### [Excerpted passage]
The crm shell can also be used with crm status.

Changing Node Status

To put a node on standby mode issue the command crm node standbye <node_name>. The resources located on node node_name will then be stopped in an ordely fashion and restarted on the other node. Note that there might be cluster constraints that forbid the online node to run the resources!

For instance if a resource originally running on node1 is manually migrated to node2 then it won’t restart anywhere upon putting node2 in standby unless one un-migrate the resource prior to putting node2 offline. See Manually Migrating (Moving) Resources Around for details.

helena:~# crm_mon -1
============
Last updated: Fri Oct 22 13:07:23 2010
Stack: openais
Current DC: puck - partition with quorum
Version: 1.0.9-74392a28b7f31d7ddc86689598bd23114f58978b
2 Nodes configured, 2 expected votes
6 Resources configured.
============

Online: [ puck helena ]

 Master/Slave Set: msDRBDr1
     Masters: [ helena puck ]
 Clone Set: cloOCFS2r1
     Started: [ helena puck ]
 resXen1        (ocf::heartbeat:Xen):   Started puck
 Clone Set: cloPing
     Started: [ puck helena ]
 resStonithHelena       (stonith:external/ipmi):        Started puck
 resStonithPuck (stonith:external/ipmi):        Started helena

helena:~# crm node standby helena

helena:~# crm_mon -1
============
Last updated: Fri Oct 22 13:07:46 2010
Stack: openais
Current DC: puck - partition with quorum
Version: 1.0.9-74392a28b7f31d7ddc86689598bd23114f58978b
2 Nodes configured, 2 expected votes
6 Resources configured.
============

Node helena: standby
Online: [ puck ]

 Master/Slave Set: msDRBDr1
     Masters: [ puck ]
     Stopped: [ resDRBDr1:0 ]
 Clone Set: cloOCFS2r1
     Started: [ puck ]
     Stopped: [ resOCFS2r1:0 ]
 resXen1        (ocf::heartbeat:Xen):   Started puck
 Clone Set: cloPing
     Started: [ puck ]
     Stopped: [ resPing:1 ]
 resStonithHelena       (stonith:external/ipmi):        Started puck

To put back the node online type crm node online <node_name>. Resources might start migrating around, all depending on their stickiness.

### [Task to complete]
Repeat, word for word, the part of the passage on changing cluster node status starting with "For instance if" and going on through "Around for details.".

### [Source material]
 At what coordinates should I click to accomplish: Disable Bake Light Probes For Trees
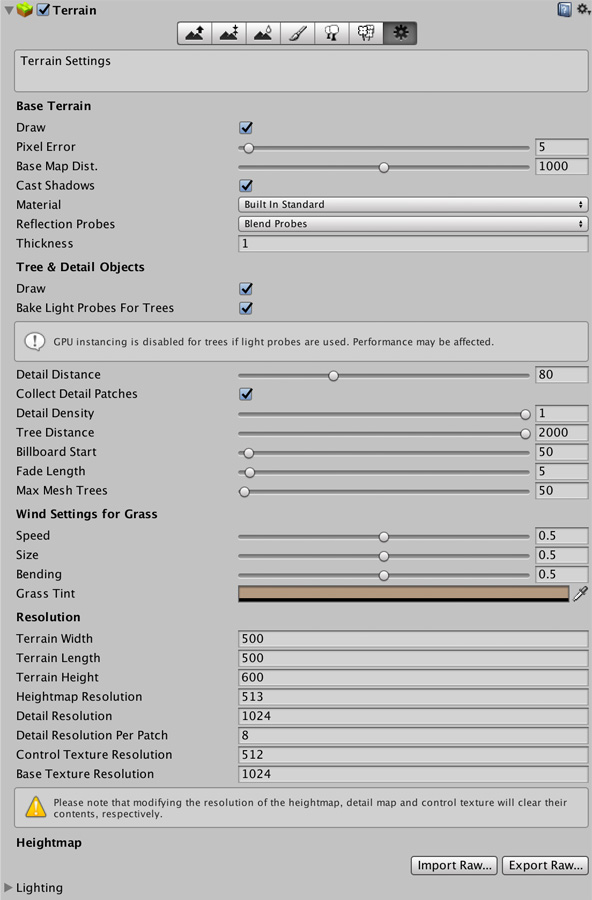(x=246, y=308)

### [Exercise result]
For instance if a resource originally running on node1 is manually migrated to node2 then it won’t restart anywhere upon putting node2 in standby unless one un-migrate the resource prior to putting node2 offline. See Manually Migrating (Moving) Resources Around for details.